Professional Documents
Culture Documents
Marketing Mix- II
Distribution Channel
A distribution channel (also called a marketing channel) is the path or route decided by the company to
deliver its good or service to the customers. The route can be as short as a direct interaction between the
company and the customer or can include several interconnected intermediaries like wholesalers,
distributors, retailers, etc.
Hence, a distribution channel can also be referred to as a set of interdependent intermediaries that help
make a product available to the end customer.
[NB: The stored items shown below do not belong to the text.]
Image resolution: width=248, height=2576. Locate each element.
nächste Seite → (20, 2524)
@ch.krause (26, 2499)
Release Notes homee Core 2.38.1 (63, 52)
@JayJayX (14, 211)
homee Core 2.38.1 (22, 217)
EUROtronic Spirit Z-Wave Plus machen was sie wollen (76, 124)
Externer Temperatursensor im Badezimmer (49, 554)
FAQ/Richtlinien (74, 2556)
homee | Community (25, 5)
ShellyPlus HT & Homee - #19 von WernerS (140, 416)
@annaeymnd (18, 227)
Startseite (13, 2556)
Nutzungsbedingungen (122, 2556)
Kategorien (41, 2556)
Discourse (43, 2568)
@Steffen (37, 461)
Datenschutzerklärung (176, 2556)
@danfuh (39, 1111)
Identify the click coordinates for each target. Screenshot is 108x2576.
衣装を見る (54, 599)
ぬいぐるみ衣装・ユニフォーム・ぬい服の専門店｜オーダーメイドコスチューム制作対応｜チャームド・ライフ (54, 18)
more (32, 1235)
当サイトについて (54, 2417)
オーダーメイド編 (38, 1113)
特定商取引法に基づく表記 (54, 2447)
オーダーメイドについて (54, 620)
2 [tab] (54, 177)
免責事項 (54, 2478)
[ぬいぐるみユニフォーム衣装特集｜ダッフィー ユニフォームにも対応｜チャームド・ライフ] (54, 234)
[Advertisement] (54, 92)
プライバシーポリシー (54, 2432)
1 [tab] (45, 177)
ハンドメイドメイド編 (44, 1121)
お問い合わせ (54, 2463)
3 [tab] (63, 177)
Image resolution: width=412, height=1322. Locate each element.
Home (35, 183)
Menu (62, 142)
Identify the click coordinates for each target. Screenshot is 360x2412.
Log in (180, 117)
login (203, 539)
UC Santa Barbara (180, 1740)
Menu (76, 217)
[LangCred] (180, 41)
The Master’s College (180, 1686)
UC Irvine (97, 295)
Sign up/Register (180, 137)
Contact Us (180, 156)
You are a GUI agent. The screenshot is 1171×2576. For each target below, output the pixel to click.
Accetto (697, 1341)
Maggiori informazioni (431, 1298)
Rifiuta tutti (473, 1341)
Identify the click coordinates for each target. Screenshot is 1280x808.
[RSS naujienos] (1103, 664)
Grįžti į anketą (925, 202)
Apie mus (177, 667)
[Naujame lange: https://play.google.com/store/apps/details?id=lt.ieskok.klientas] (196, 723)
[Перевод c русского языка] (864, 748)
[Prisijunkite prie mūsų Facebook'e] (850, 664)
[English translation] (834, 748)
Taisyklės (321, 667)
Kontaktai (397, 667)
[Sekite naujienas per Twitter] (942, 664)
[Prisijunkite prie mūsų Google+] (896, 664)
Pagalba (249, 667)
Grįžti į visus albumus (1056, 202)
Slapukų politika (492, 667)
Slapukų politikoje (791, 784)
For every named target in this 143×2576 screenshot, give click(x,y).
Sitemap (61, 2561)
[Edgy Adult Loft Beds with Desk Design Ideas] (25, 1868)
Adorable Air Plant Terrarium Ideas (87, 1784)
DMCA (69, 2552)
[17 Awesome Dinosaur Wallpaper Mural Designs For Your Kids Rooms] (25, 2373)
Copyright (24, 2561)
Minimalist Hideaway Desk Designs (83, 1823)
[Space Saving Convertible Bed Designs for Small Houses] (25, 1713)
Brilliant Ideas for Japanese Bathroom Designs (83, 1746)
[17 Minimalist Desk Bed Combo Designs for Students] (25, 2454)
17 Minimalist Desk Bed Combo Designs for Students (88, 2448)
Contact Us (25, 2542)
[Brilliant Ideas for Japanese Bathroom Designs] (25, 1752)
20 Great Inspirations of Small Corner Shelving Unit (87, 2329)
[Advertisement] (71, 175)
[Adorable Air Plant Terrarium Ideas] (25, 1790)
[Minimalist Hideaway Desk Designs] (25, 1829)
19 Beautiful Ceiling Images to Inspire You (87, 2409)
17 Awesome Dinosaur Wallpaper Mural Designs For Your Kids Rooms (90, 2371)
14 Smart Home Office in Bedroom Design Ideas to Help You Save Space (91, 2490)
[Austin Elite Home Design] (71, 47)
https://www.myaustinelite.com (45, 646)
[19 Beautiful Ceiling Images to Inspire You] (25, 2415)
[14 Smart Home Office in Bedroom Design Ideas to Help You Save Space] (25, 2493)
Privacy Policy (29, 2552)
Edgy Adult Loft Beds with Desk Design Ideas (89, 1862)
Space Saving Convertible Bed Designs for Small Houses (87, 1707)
One-level Channel (Manufacturer to Retailer to Customer): Retailers buy the product from
the manufacturer and then sell it to the customers. One level channel of distribution works best
for manufacturers dealing in shopping goods like clothes, shoes, furniture, toys, etc.
Dual Distribution
When a manufacturer uses more than one marketing channel simultaneously to reach the end user, he is
said to be using the dual distribution strategy. They may open their own showrooms to sell the product
directly while at the same time use internet marketplaces and other retailers to attract more customers.
Distribution
Distribution means the process by which we make the goods or the service available to the end
consumer. Generally, the place of production is not the same as the place of consumption. So the goods
have to be distributed to overcome the barrier of place.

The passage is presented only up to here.